* Exercise requirements:
Return only the line containing "Follow the index.html" and each line after it, exactly as written, through the end of the records.

* Material to process:
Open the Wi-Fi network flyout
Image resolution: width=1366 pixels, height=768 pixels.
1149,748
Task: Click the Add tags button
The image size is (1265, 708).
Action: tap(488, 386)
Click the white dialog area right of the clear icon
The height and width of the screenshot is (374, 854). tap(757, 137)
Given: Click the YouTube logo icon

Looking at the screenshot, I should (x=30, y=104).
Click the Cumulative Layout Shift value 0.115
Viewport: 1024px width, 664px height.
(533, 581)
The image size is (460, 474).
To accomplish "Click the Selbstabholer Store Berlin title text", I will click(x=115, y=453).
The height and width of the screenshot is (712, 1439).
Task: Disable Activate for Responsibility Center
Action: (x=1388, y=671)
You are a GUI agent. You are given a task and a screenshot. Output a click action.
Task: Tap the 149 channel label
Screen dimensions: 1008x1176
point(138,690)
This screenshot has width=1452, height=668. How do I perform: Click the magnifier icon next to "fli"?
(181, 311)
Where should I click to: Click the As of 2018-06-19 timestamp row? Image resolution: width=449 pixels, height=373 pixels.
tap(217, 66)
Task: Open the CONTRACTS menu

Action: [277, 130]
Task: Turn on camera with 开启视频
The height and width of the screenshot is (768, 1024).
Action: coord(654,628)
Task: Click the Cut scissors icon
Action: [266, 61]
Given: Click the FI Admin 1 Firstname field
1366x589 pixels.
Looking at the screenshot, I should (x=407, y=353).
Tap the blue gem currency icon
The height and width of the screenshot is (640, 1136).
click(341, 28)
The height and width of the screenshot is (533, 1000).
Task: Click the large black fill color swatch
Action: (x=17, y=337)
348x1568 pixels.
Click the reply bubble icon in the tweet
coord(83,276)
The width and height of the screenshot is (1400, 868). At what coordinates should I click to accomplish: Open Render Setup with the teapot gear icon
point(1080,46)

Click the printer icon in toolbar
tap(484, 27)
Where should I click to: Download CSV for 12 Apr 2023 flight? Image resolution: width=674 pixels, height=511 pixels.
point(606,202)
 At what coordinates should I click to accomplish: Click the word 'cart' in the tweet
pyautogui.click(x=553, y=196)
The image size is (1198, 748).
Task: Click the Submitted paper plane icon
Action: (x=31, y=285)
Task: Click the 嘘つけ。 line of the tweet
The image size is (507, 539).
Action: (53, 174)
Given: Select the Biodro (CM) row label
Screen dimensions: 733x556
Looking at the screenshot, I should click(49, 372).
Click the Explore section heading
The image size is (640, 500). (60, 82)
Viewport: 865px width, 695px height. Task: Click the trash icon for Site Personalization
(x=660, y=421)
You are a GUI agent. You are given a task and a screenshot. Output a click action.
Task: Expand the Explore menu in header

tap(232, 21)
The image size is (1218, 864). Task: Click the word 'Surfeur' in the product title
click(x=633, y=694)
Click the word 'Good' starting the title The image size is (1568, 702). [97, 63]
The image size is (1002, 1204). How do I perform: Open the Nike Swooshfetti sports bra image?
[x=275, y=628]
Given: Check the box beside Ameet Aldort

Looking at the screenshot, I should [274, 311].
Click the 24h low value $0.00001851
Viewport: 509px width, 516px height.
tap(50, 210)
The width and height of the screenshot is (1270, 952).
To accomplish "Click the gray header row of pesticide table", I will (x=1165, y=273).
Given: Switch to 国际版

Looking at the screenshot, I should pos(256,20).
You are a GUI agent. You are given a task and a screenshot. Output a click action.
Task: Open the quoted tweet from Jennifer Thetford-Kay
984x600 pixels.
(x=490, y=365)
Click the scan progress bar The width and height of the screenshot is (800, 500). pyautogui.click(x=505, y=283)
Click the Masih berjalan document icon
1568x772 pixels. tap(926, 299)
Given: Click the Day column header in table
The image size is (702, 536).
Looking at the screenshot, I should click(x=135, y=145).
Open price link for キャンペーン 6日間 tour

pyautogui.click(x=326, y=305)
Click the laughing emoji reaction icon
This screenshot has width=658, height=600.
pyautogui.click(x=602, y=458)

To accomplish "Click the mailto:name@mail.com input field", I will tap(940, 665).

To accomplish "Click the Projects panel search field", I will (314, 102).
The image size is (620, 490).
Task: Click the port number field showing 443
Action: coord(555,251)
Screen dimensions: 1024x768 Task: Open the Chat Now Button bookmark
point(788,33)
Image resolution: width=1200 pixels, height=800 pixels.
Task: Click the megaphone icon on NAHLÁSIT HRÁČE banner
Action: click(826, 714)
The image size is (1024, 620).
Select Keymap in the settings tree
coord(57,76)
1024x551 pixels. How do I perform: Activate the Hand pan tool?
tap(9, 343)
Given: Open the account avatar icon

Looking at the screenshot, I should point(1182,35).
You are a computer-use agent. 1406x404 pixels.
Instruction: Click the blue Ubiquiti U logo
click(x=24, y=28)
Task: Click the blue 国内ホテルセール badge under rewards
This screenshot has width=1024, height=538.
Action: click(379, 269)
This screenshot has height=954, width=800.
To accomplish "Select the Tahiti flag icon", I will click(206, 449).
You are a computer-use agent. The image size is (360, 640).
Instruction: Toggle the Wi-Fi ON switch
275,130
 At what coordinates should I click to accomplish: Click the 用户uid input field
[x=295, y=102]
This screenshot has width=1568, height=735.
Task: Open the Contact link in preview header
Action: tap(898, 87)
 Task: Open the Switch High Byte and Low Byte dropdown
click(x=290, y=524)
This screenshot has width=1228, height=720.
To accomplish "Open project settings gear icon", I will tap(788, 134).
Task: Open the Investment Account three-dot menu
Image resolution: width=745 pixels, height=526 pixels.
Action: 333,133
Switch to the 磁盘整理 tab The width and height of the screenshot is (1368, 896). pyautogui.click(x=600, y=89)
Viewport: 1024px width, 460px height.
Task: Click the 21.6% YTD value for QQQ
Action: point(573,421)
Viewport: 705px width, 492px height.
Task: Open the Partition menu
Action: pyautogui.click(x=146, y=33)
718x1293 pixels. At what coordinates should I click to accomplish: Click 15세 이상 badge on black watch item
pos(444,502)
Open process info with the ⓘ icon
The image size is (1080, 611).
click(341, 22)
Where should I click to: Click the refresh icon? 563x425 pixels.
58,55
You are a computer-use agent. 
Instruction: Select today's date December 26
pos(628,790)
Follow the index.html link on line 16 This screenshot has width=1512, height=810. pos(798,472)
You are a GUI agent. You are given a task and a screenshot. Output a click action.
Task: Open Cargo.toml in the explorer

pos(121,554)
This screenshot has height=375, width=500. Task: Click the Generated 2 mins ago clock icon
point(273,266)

* Task answer:
Follow the index.html link on line 16 This screenshot has width=1512, height=810. pos(798,472)
You are a GUI agent. You are given a task and a screenshot. Output a click action.
Task: Open Cargo.toml in the explorer

pos(121,554)
This screenshot has height=375, width=500. Task: Click the Generated 2 mins ago clock icon
point(273,266)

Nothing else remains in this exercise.